● **WORK INSTRUCTION**
Only the lines from the one containing "Screen dimensions: 1056x909" through the end of the entries should be returned, exactly as they are, with the pictures omitted.

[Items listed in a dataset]
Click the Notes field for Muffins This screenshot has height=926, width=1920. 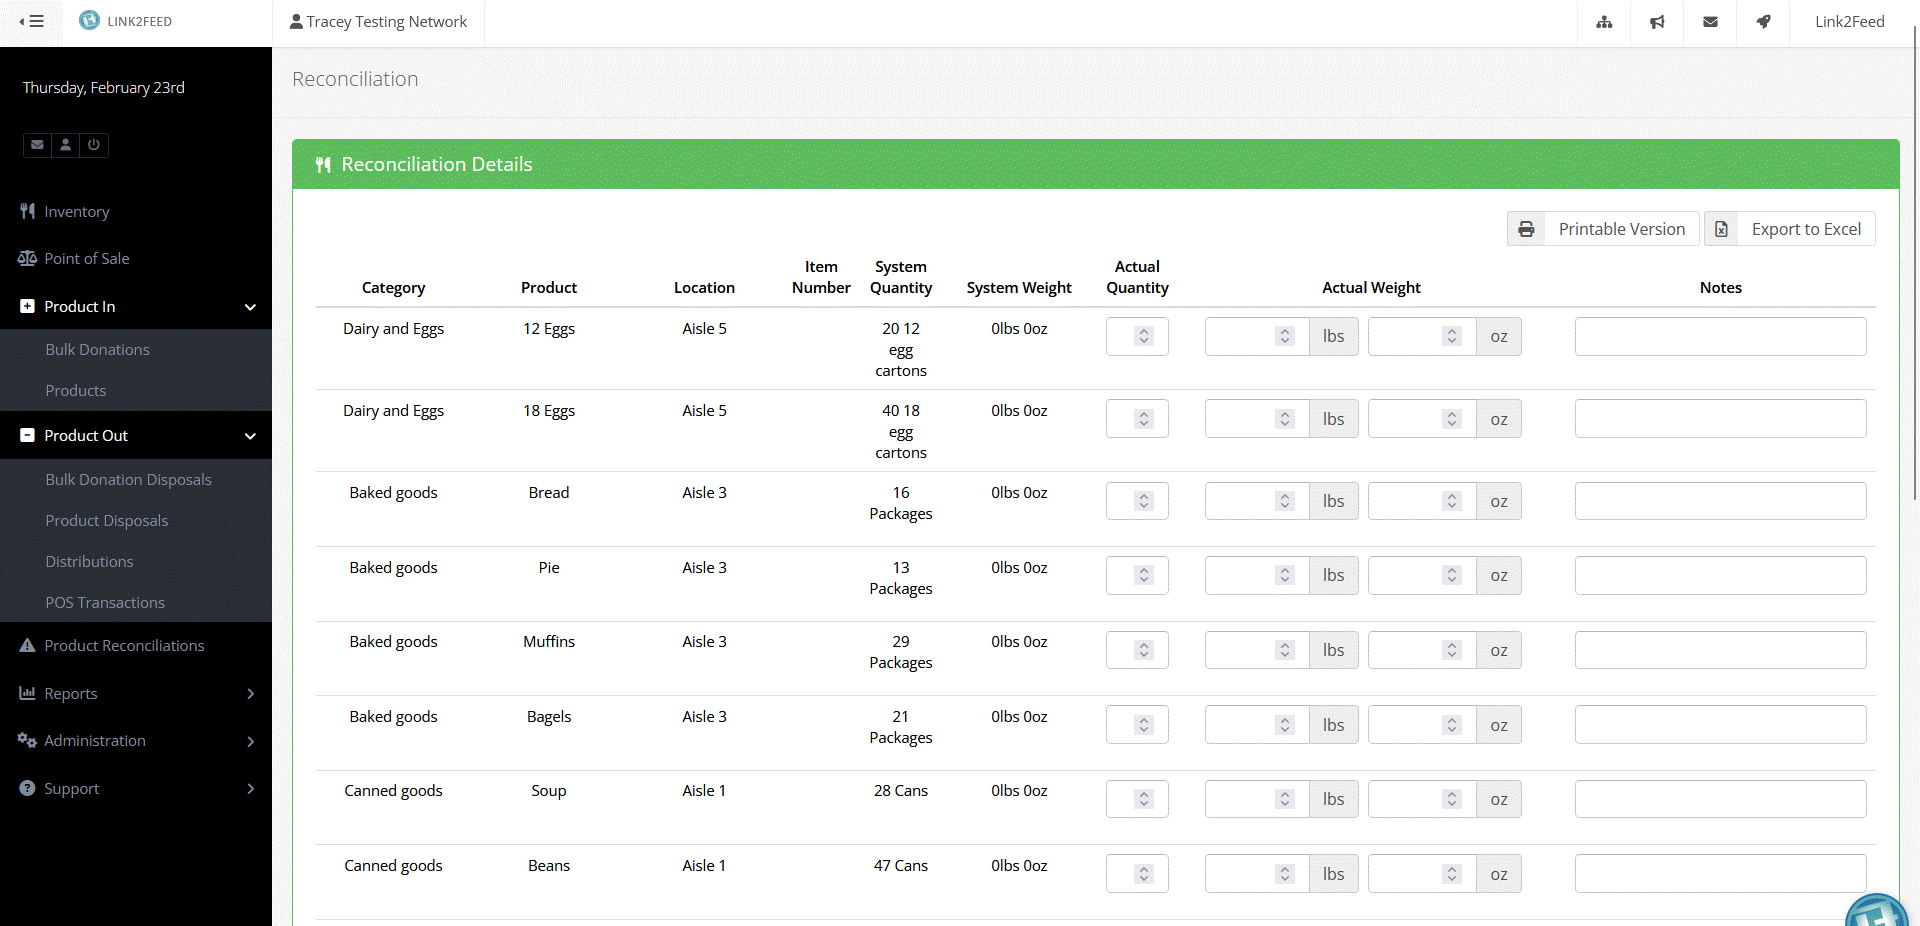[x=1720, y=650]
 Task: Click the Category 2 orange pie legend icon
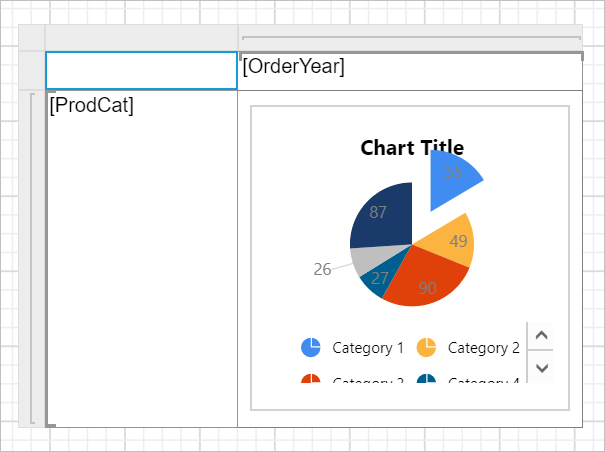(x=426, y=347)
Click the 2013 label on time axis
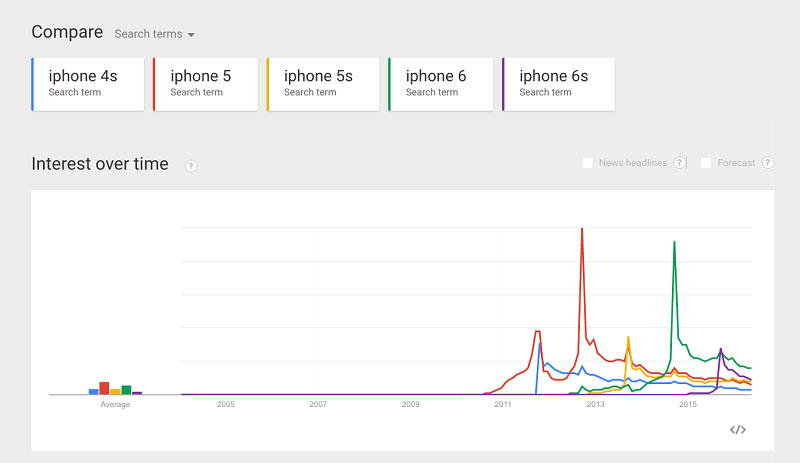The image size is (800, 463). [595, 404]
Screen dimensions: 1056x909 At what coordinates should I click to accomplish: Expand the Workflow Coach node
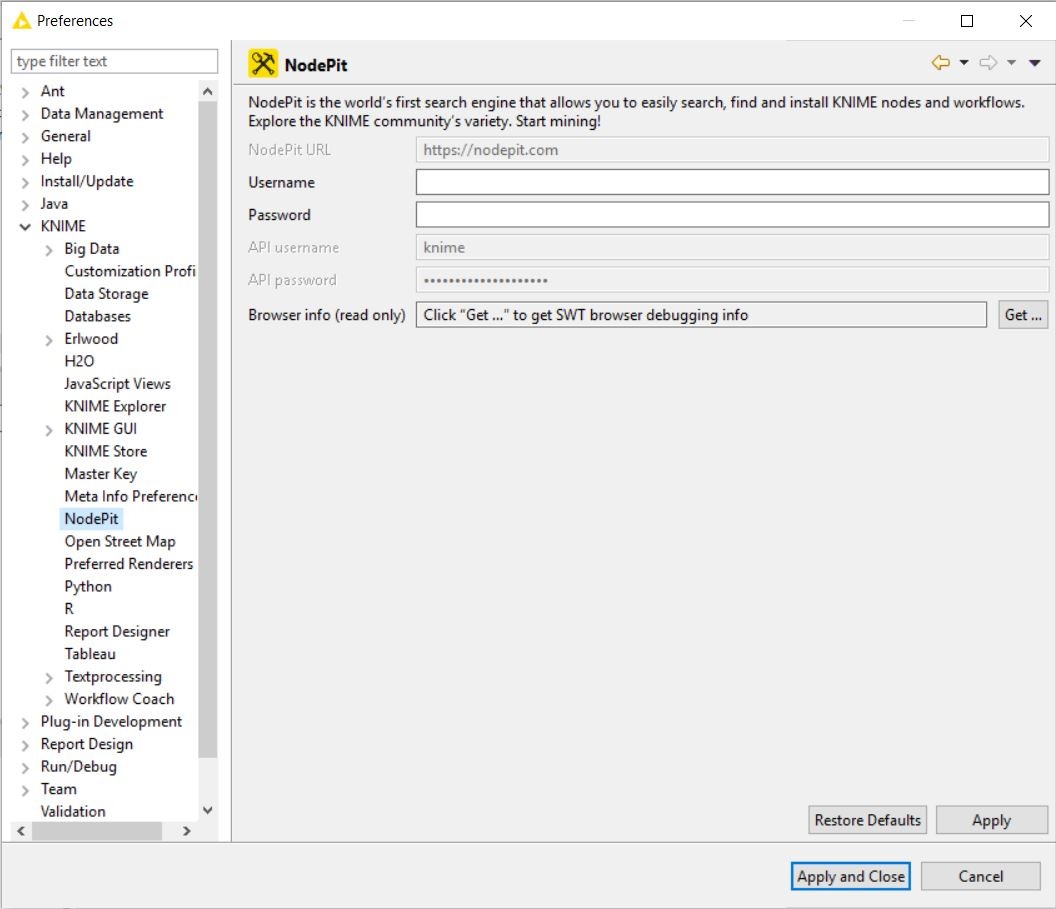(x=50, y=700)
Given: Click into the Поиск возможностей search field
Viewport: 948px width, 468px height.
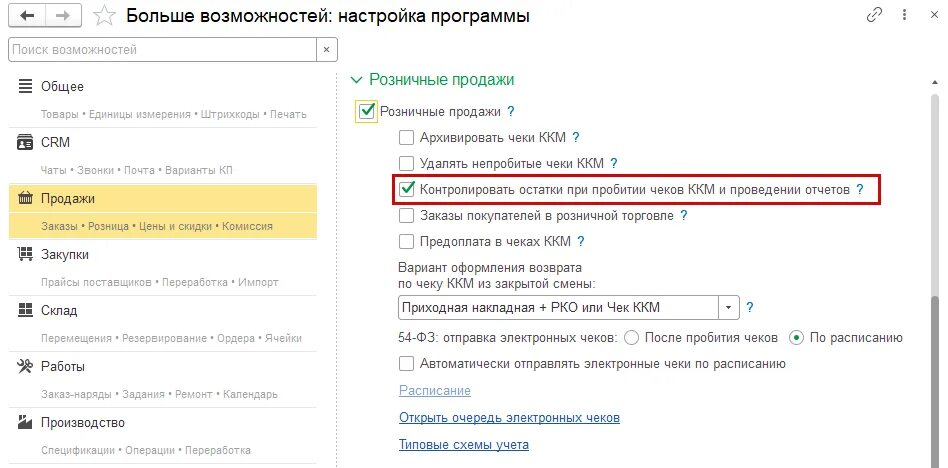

● **YOUR SOLUTION**
Screen dimensions: 1056x909 At what coordinates should I click to accomplish: Expand the Workflow Coach node
(x=50, y=700)
Given: Click into the Поиск возможностей search field
Viewport: 948px width, 468px height.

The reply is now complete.